Verona gli ha dedicato due lapidi: una sul luogo del martirio ed una all’inizio di Via dei Partigiani a Porta Vittoria: entrambe assieme ad Aurelio Dal Cero, anch’egli assassinato, quale partigiano, nel medesimo luogo, l’11 febbraio 1945.
Questa manifestazione di ricordo avvenne con solenne cerimonia il 19 marzo 2005.
Dopo la guerra si tenne il processo ai nazi fascisti colpevoli, comprese le spie; non successe nulla, nessuno pagò: come fu prassi. A Lina Gazzotti, moglie dell’eroe ucciso, fu dato un diploma alla memoria da parte del Comandante Supremo delle forze alleate del Mediterraneo “quale gratitudine e riconoscenza”.

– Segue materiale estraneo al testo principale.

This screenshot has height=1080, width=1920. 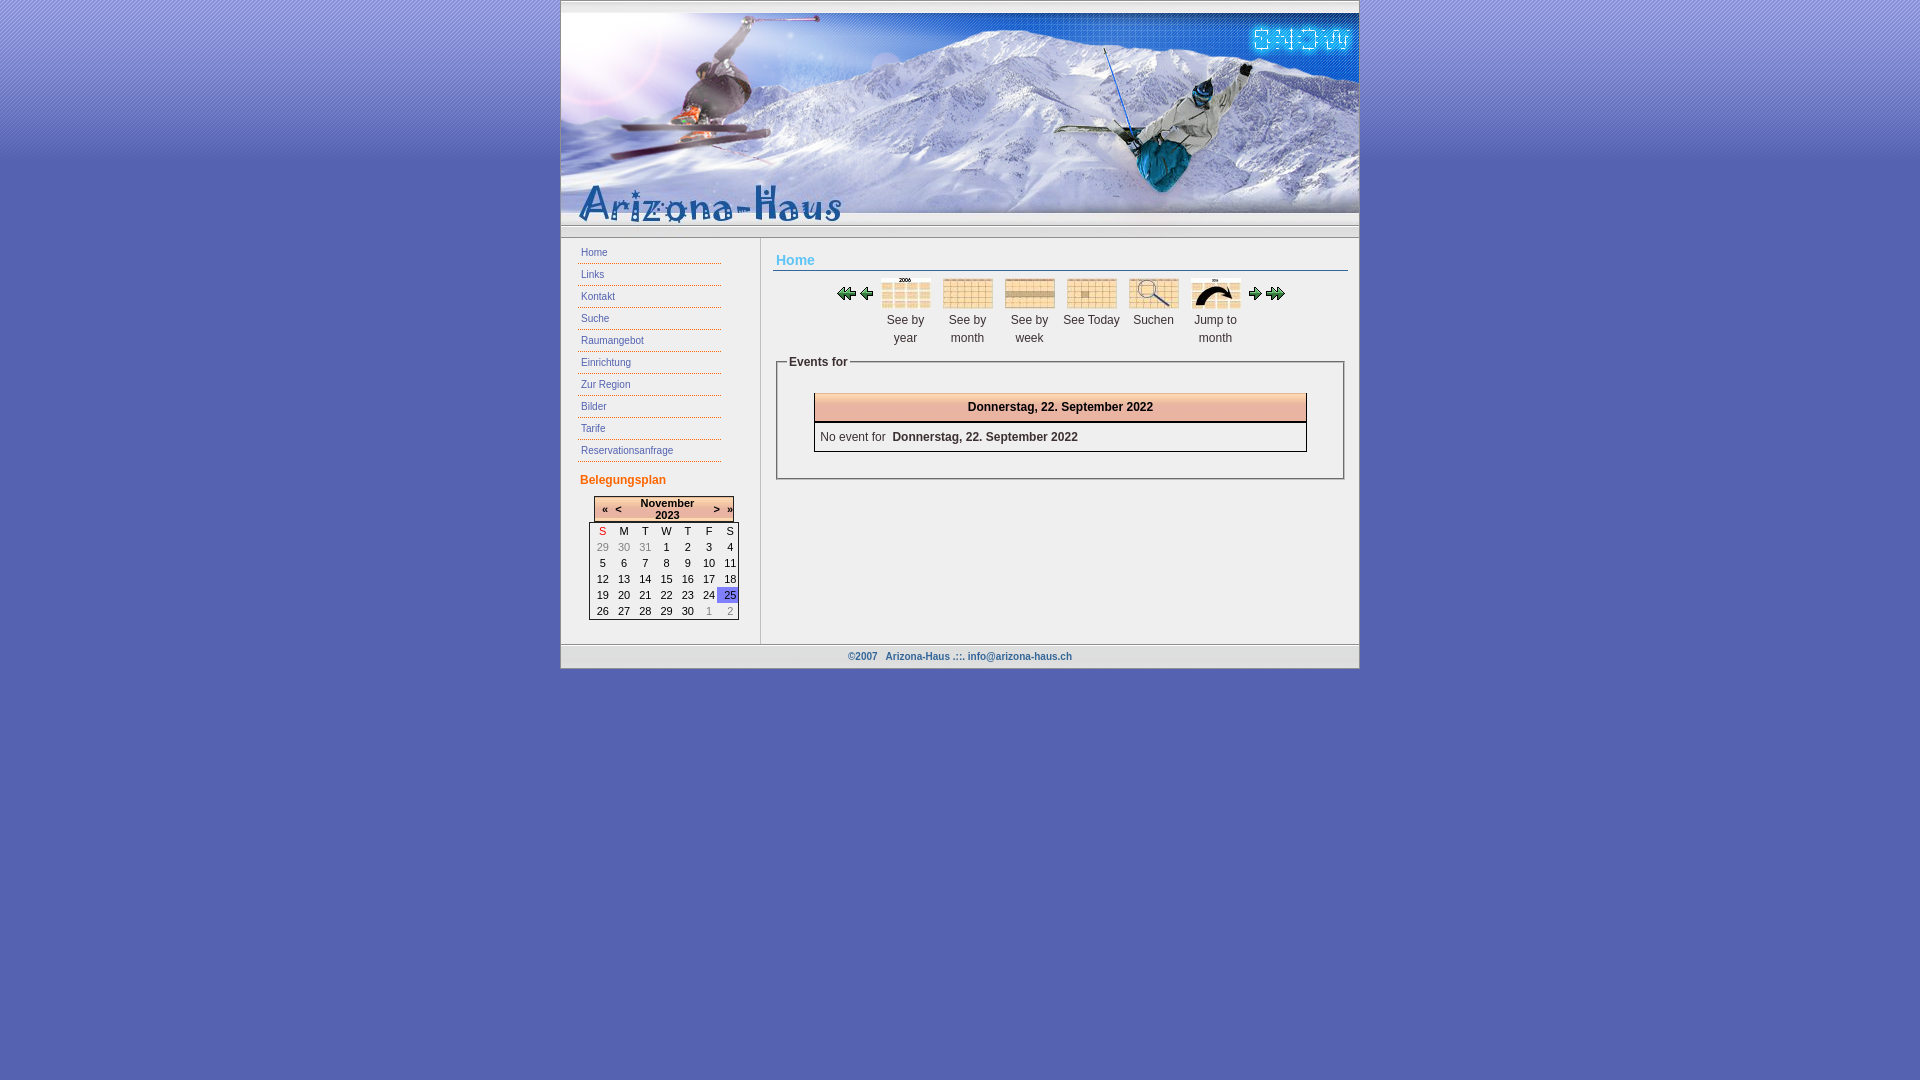 What do you see at coordinates (845, 296) in the screenshot?
I see `'Previous month'` at bounding box center [845, 296].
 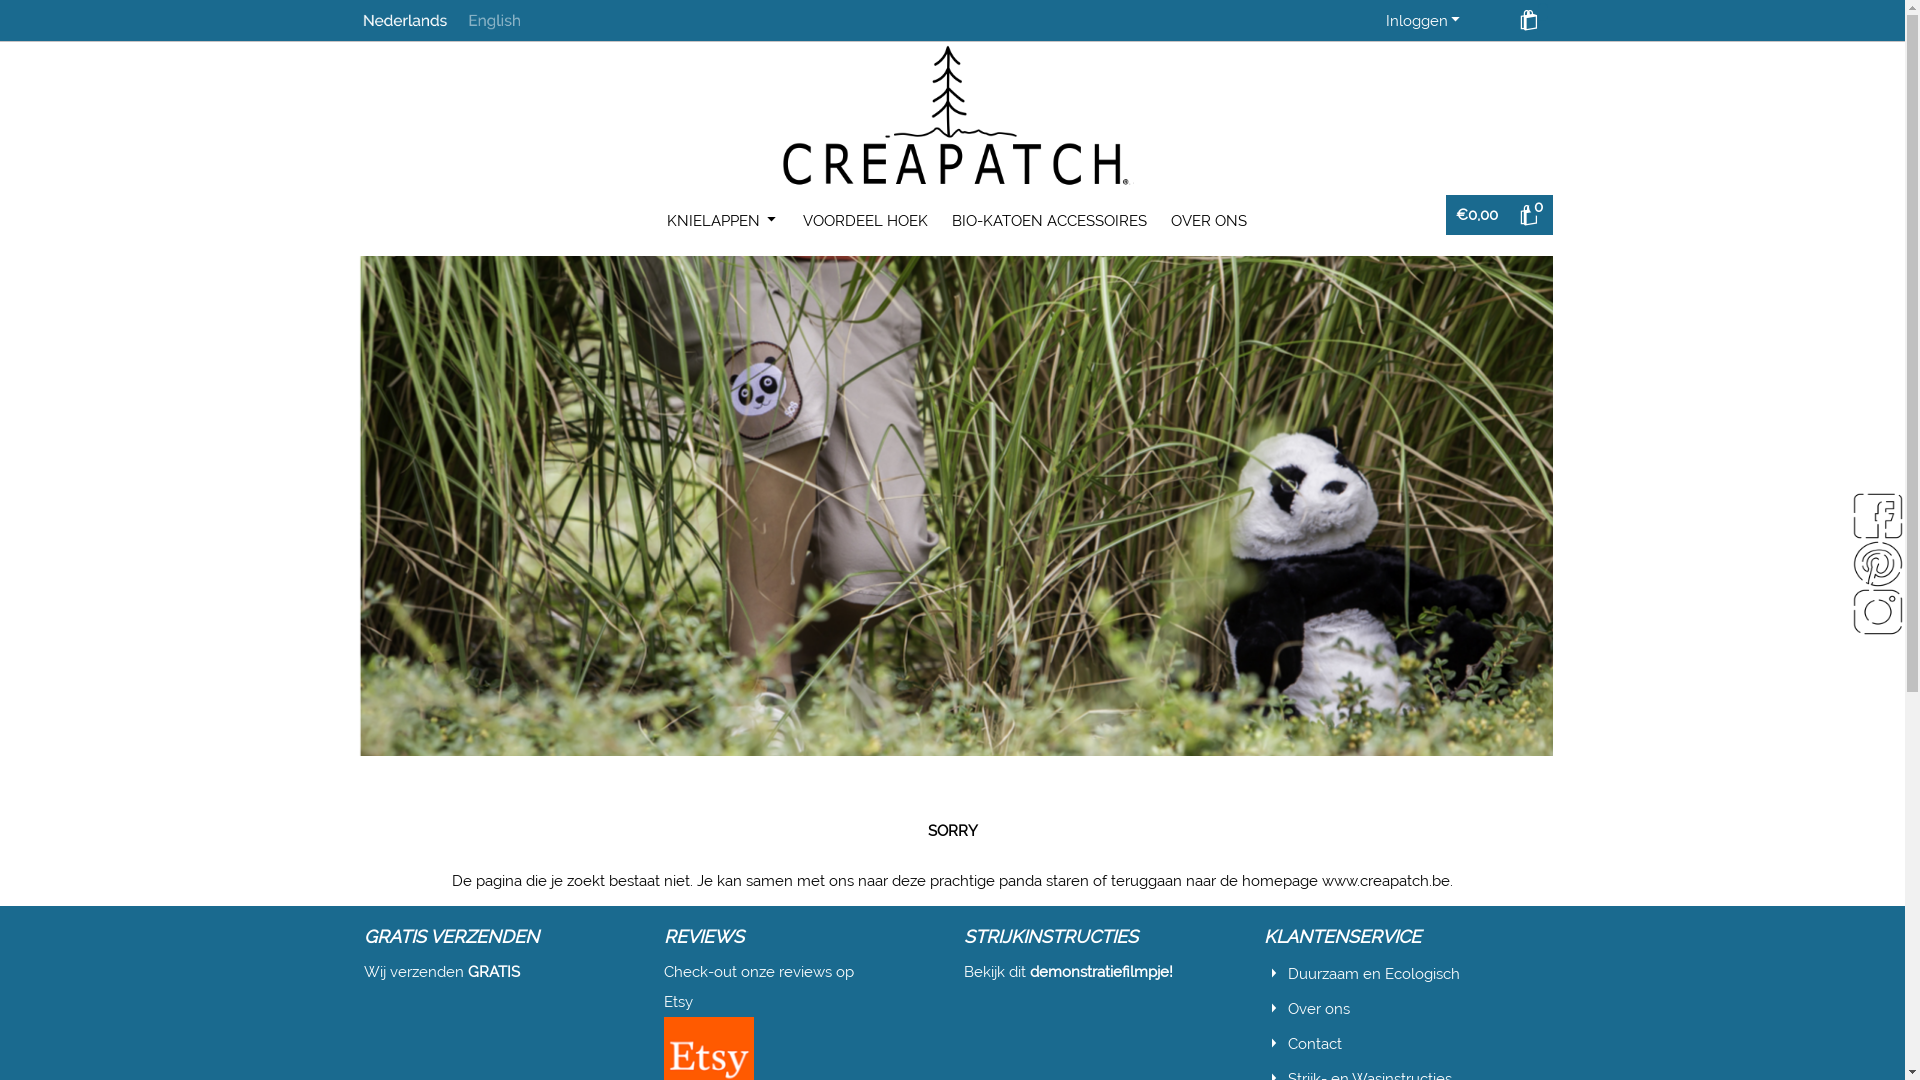 What do you see at coordinates (757, 986) in the screenshot?
I see `'op Etsy'` at bounding box center [757, 986].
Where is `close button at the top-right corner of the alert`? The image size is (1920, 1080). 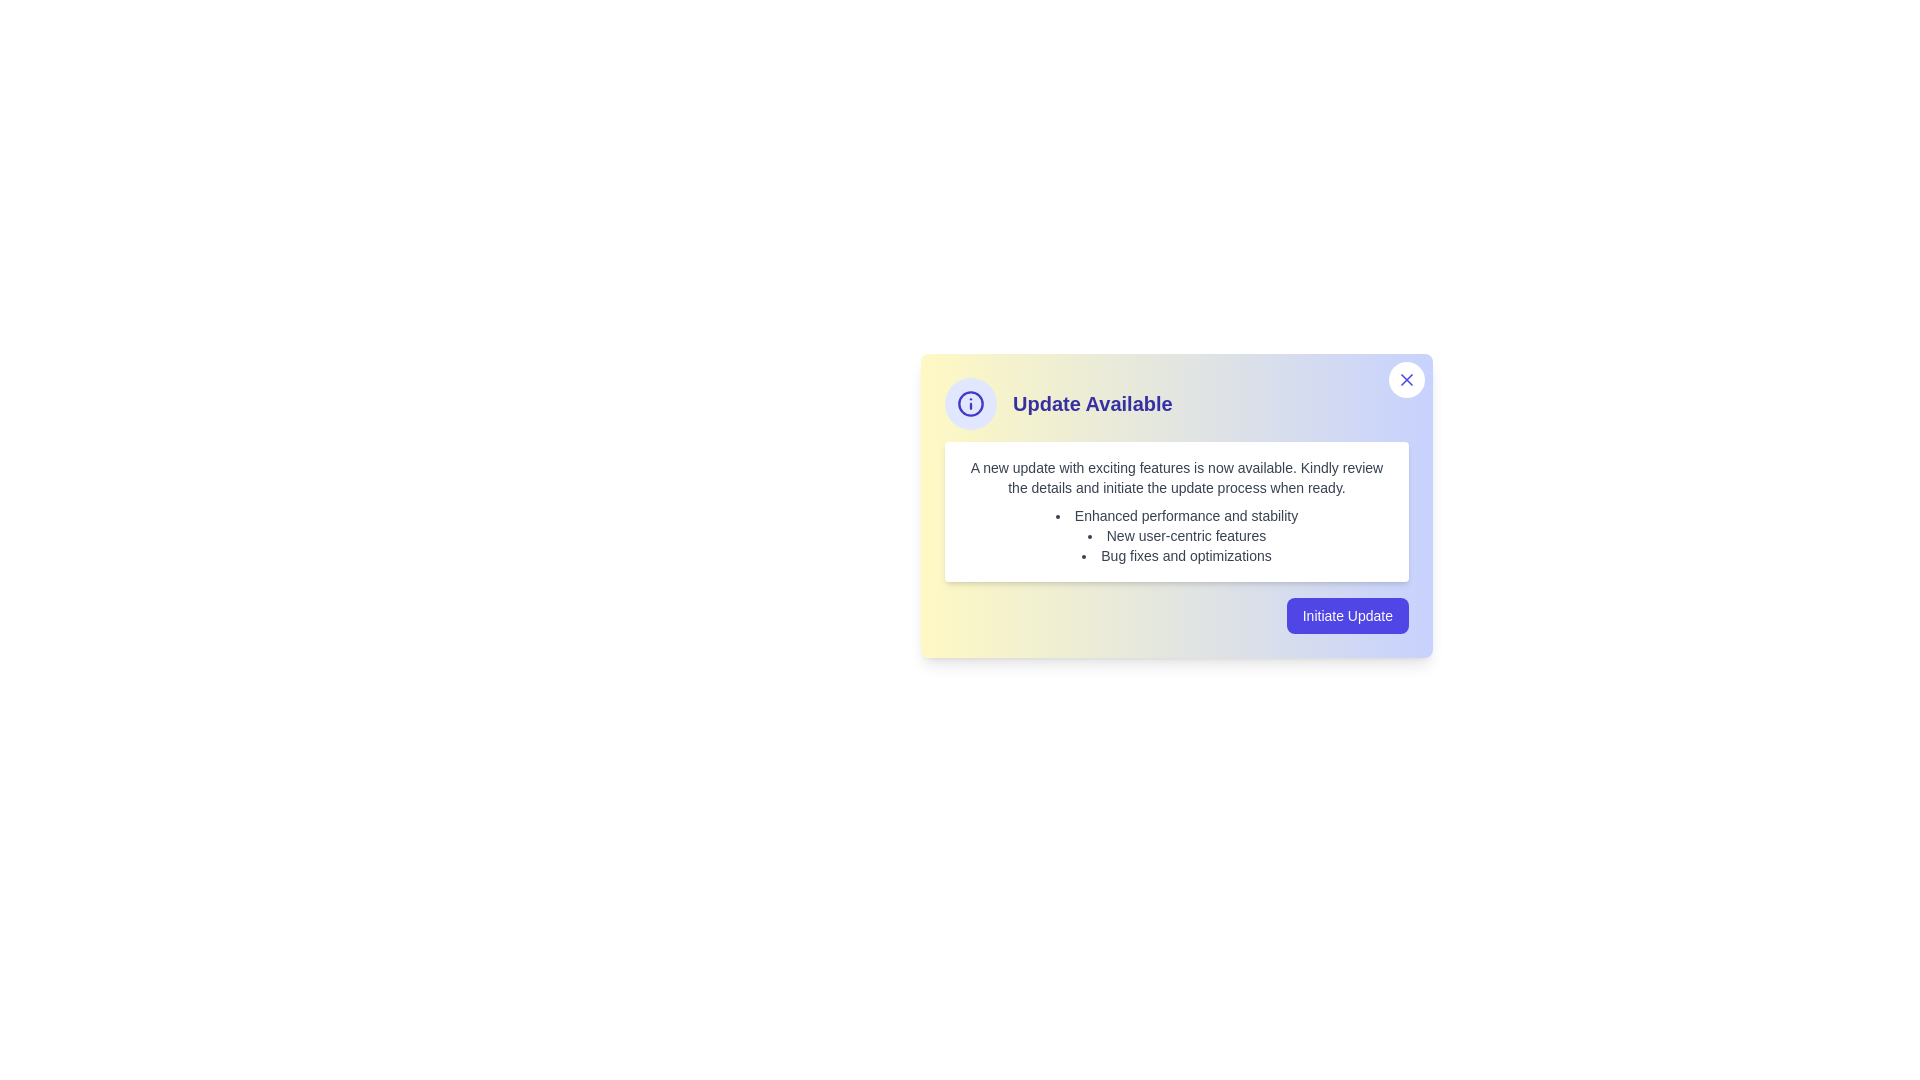
close button at the top-right corner of the alert is located at coordinates (1405, 380).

Bibliografia: La poca documentazione si trova in: Archivio di Stato di Verona, Corpo Forestale dello Stato. Ispettorato Ripartimentale di Verona, b. 2-3; Repubblica Italiana: Ministero della Difesa. Direzione generale per il periodo militare; Istituto per la Storia della Resistenza e dell’Età contemporanea, Verona, Fondo Zangarini, b. 1, fasc. 5 “Carte varie: Paolo Pignatti”. Sul periodo passato in guerra: Gianni Pieropan, Il contrattacco austro-ungarico sul Carso, in Id., Storia della grande guerra sul fronte italiano, Milano, Mursia, 2001, p. 25; Mario Silvestri, La piccola Caporetto, in Id., Caporetto, una battaglia e un enigma, Milano, Bur, 2006, p. 29. Sulla Resistenza: La luminosa offerta di Paolo Pignatti, “Verona libera”, Verona, 7 settembre 1945, p. 3; “Ho assistito alla fucilazione del capitano Pignatti”, “L’Arena, 30 novembre 1946, p. 27; Bartolo Fracaroli, Una spiata e per Pignatti fu il plotone d’esecuzione, “L’Arena”, 23 aprile 1983, p. 29; Giuseppe Anti, Un viale intitolato ai Partigiani, “L’Arena”, 15 marzo 2005, p. 20; Raoul Adami, Inaugurato a Verona il “Viale dei Partigiani”, “Patria indipendente”, 30 giugno 2005, p. XI; Maurizio Zangarini, Storia della Resistenza veronese, Verona, Istituto per la Storia della Resistenza e dell’Età contemporanea-Sommacampagna, Cierre, 2012, p. 176; Lino Rezzaghi, In memoria del Capitano Paolo Pignatti (a 75 anni dalla fucilazione), “L’Album: periodico d’informazione dal 1986”, Villa Poma (Mn), 29 gennaio 2020, pp. 20-21. Una piccola biografia è di Vittore Foradori, Pignatti Paolo, in Dizionario biografico dei Veronesi (secolo XX), a cura di G.F. Viviani, Verona 2006, p. 653.